→ **Exercise prompt**:
Return every one of the records below verbatim, line for line, with nothing altered.

((

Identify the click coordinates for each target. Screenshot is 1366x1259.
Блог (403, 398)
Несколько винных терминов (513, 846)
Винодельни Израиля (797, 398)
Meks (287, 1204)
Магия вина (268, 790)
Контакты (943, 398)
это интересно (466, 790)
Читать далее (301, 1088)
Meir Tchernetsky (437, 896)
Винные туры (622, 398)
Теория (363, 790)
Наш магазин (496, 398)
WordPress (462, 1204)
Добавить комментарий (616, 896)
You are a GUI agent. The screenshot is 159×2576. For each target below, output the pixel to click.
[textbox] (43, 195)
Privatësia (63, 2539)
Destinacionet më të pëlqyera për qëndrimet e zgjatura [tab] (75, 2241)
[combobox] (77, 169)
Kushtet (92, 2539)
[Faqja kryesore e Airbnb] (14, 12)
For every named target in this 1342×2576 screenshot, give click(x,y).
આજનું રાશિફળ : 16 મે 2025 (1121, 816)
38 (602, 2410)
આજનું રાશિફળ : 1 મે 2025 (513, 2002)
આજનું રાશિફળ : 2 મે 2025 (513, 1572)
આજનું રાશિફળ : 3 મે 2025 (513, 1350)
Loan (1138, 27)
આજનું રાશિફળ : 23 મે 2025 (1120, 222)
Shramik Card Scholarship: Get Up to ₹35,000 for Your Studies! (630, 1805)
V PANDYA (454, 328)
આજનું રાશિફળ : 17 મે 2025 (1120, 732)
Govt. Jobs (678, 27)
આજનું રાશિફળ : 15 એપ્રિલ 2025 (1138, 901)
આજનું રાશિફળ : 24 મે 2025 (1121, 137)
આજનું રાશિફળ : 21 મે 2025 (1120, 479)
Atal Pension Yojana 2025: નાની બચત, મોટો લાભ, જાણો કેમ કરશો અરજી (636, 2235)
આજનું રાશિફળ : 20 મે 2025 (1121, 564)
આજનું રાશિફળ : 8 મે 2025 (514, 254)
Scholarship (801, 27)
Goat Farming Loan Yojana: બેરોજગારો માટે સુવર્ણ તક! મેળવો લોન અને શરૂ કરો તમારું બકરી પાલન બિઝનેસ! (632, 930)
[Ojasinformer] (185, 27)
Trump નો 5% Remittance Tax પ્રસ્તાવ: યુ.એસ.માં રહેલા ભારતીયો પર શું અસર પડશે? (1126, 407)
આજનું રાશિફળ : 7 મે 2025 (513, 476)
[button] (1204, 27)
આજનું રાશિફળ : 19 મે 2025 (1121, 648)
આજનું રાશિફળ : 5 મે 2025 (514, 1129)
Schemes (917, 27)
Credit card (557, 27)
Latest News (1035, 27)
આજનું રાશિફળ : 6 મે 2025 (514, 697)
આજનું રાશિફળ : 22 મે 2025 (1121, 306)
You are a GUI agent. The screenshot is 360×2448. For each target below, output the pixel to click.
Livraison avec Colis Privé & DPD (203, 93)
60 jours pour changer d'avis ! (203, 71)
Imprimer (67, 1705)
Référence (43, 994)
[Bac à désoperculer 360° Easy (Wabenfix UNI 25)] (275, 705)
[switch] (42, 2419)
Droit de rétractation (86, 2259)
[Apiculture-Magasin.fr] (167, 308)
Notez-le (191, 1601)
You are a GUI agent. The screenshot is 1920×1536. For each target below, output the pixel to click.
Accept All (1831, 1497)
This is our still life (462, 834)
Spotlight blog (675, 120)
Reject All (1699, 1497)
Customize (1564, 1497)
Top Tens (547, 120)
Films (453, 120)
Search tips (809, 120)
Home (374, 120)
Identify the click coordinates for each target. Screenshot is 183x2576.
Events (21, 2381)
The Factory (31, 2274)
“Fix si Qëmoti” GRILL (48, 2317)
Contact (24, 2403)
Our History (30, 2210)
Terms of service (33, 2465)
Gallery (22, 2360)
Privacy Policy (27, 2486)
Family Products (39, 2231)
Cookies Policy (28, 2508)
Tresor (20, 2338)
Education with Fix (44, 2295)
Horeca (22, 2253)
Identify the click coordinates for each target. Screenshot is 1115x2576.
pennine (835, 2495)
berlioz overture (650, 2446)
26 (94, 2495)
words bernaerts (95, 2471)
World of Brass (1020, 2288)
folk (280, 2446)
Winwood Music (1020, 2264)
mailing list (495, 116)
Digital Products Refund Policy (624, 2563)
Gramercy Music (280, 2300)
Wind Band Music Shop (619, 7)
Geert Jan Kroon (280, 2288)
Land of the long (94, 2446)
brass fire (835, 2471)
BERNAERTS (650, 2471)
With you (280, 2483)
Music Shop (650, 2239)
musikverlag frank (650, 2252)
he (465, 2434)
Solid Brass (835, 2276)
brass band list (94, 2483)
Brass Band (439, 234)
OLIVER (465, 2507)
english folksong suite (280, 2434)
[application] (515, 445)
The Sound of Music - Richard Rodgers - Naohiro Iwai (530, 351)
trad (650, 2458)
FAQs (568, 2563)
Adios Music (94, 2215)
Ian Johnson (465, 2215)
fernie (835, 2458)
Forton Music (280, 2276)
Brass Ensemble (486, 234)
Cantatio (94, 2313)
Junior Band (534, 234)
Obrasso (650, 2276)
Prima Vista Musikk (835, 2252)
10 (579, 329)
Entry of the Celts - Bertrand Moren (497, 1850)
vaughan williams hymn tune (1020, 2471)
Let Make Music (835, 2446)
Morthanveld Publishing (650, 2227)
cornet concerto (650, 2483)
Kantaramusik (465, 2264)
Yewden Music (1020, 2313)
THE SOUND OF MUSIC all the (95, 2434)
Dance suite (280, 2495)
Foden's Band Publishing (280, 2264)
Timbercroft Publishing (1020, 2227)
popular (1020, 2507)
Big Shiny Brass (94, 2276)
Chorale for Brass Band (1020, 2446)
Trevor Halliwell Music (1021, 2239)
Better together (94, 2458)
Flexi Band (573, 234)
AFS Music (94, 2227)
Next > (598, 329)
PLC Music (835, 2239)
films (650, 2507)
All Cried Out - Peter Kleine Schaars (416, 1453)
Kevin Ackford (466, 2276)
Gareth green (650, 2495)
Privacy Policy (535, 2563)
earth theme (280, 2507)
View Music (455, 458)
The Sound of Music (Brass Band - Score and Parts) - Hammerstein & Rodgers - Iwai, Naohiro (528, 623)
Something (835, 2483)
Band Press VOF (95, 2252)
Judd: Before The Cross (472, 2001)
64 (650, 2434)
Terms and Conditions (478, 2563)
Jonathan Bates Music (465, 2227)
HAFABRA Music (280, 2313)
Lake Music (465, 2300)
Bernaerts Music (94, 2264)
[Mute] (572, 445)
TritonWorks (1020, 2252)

))

→ **Full answer**:
Identify the click coordinates for each target. Screenshot is 1366x1259.
Блог (403, 398)
Несколько винных терминов (513, 846)
Винодельни Израиля (797, 398)
Meks (287, 1204)
Магия вина (268, 790)
Контакты (943, 398)
это интересно (466, 790)
Читать далее (301, 1088)
Meir Tchernetsky (437, 896)
Винные туры (622, 398)
Теория (363, 790)
Наш магазин (496, 398)
WordPress (462, 1204)
Добавить комментарий (616, 896)
You are a GUI agent. The screenshot is 159×2576. For each target below, output the pixel to click.
[textbox] (43, 195)
Privatësia (63, 2539)
Destinacionet më të pëlqyera për qëndrimet e zgjatura [tab] (75, 2241)
[combobox] (77, 169)
Kushtet (92, 2539)
[Faqja kryesore e Airbnb] (14, 12)
For every named target in this 1342×2576 screenshot, give click(x,y).
આજનું રાશિફળ : 16 મે 2025 (1121, 816)
38 (602, 2410)
આજનું રાશિફળ : 1 મે 2025 (513, 2002)
આજનું રાશિફળ : 2 મે 2025 (513, 1572)
આજનું રાશિફળ : 3 મે 2025 (513, 1350)
Loan (1138, 27)
આજનું રાશિફળ : 23 મે 2025 (1120, 222)
Shramik Card Scholarship: Get Up to ₹35,000 for Your Studies! (630, 1805)
V PANDYA (454, 328)
આજનું રાશિફળ : 17 મે 2025 (1120, 732)
Govt. Jobs (678, 27)
આજનું રાશિફળ : 15 એપ્રિલ 2025 (1138, 901)
આજનું રાશિફળ : 24 મે 2025 (1121, 137)
આજનું રાશિફળ : 21 મે 2025 (1120, 479)
Atal Pension Yojana 2025: નાની બચત, મોટો લાભ, જાણો કેમ કરશો અરજી (636, 2235)
આજનું રાશિફળ : 20 મે 2025 (1121, 564)
આજનું રાશિફળ : 8 મે 2025 (514, 254)
Scholarship (801, 27)
Goat Farming Loan Yojana: બેરોજગારો માટે સુવર્ણ તક! મેળવો લોન અને શરૂ કરો તમારું બકરી પાલન બિઝનેસ! (632, 930)
[Ojasinformer] (185, 27)
Trump નો 5% Remittance Tax પ્રસ્તાવ: યુ.એસ.માં રહેલા ભારતીયો પર શું અસર પડશે? (1126, 407)
આજનું રાશિફળ : 7 મે 2025 (513, 476)
[button] (1204, 27)
આજનું રાશિફળ : 19 મે 2025 (1121, 648)
આજનું રાશિફળ : 5 મે 2025 (514, 1129)
Schemes (917, 27)
Credit card (557, 27)
Latest News (1035, 27)
આજનું રાશિફળ : 6 મે 2025 (514, 697)
આજનું રાશિફળ : 22 મે 2025 (1121, 306)
You are a GUI agent. The screenshot is 360×2448. For each target below, output the pixel to click.
Livraison avec Colis Privé & DPD (203, 93)
60 jours pour changer d'avis ! (203, 71)
Imprimer (67, 1705)
Référence (43, 994)
[Bac à désoperculer 360° Easy (Wabenfix UNI 25)] (275, 705)
[switch] (42, 2419)
Droit de rétractation (86, 2259)
[Apiculture-Magasin.fr] (167, 308)
Notez-le (191, 1601)
You are a GUI agent. The screenshot is 1920×1536. For each target below, output the pixel to click.
Accept All (1831, 1497)
This is our still life (462, 834)
Spotlight blog (675, 120)
Reject All (1699, 1497)
Customize (1564, 1497)
Top Tens (547, 120)
Films (453, 120)
Search tips (809, 120)
Home (374, 120)
Identify the click coordinates for each target. Screenshot is 183x2576.
Events (21, 2381)
The Factory (31, 2274)
“Fix si Qëmoti” GRILL (48, 2317)
Contact (24, 2403)
Our History (30, 2210)
Terms of service (33, 2465)
Gallery (22, 2360)
Privacy Policy (27, 2486)
Family Products (39, 2231)
Cookies Policy (28, 2508)
Tresor (20, 2338)
Education with Fix (44, 2295)
Horeca (22, 2253)
Identify the click coordinates for each target. Screenshot is 1115x2576.
pennine (835, 2495)
berlioz overture (650, 2446)
26 (94, 2495)
words bernaerts (95, 2471)
World of Brass (1020, 2288)
folk (280, 2446)
Winwood Music (1020, 2264)
mailing list (495, 116)
Digital Products Refund Policy (624, 2563)
Gramercy Music (280, 2300)
Wind Band Music Shop (619, 7)
Geert Jan Kroon (280, 2288)
Land of the long (94, 2446)
brass fire (835, 2471)
BERNAERTS (650, 2471)
With you (280, 2483)
Music Shop (650, 2239)
musikverlag frank (650, 2252)
he (465, 2434)
Solid Brass (835, 2276)
brass band list (94, 2483)
Brass Band (439, 234)
OLIVER (465, 2507)
english folksong suite (280, 2434)
[application] (515, 445)
The Sound of Music - Richard Rodgers - Naohiro Iwai (530, 351)
trad (650, 2458)
FAQs (568, 2563)
Adios Music (94, 2215)
Ian Johnson (465, 2215)
fernie (835, 2458)
Forton Music (280, 2276)
Brass Ensemble (486, 234)
Cantatio (94, 2313)
Junior Band (534, 234)
Obrasso (650, 2276)
Prima Vista Musikk (835, 2252)
10 (579, 329)
Entry of the Celts - Bertrand Moren (497, 1850)
vaughan williams hymn tune (1020, 2471)
Let Make Music (835, 2446)
Morthanveld Publishing (650, 2227)
cornet concerto (650, 2483)
Kantaramusik (465, 2264)
Yewden Music (1020, 2313)
THE SOUND OF MUSIC all the (95, 2434)
Dance suite (280, 2495)
Foden's Band Publishing (280, 2264)
Timbercroft Publishing (1020, 2227)
popular (1020, 2507)
Big Shiny Brass (94, 2276)
Chorale for Brass Band (1020, 2446)
Trevor Halliwell Music (1021, 2239)
Better together (94, 2458)
Flexi Band (573, 234)
AFS Music (94, 2227)
Next > (598, 329)
PLC Music (835, 2239)
films (650, 2507)
All Cried Out - Peter Kleine Schaars (416, 1453)
Kevin Ackford (466, 2276)
Gareth green (650, 2495)
Privacy Policy (535, 2563)
earth theme (280, 2507)
View Music (455, 458)
The Sound of Music (Brass Band - Score and Parts) - Hammerstein & Rodgers - Iwai, Naohiro (528, 623)
Something (835, 2483)
Band Press VOF (95, 2252)
Judd: Before The Cross (472, 2001)
64 (650, 2434)
Terms and Conditions (478, 2563)
Jonathan Bates Music (465, 2227)
HAFABRA Music (280, 2313)
Lake Music (465, 2300)
Bernaerts Music (94, 2264)
[Mute] (572, 445)
TritonWorks (1020, 2252)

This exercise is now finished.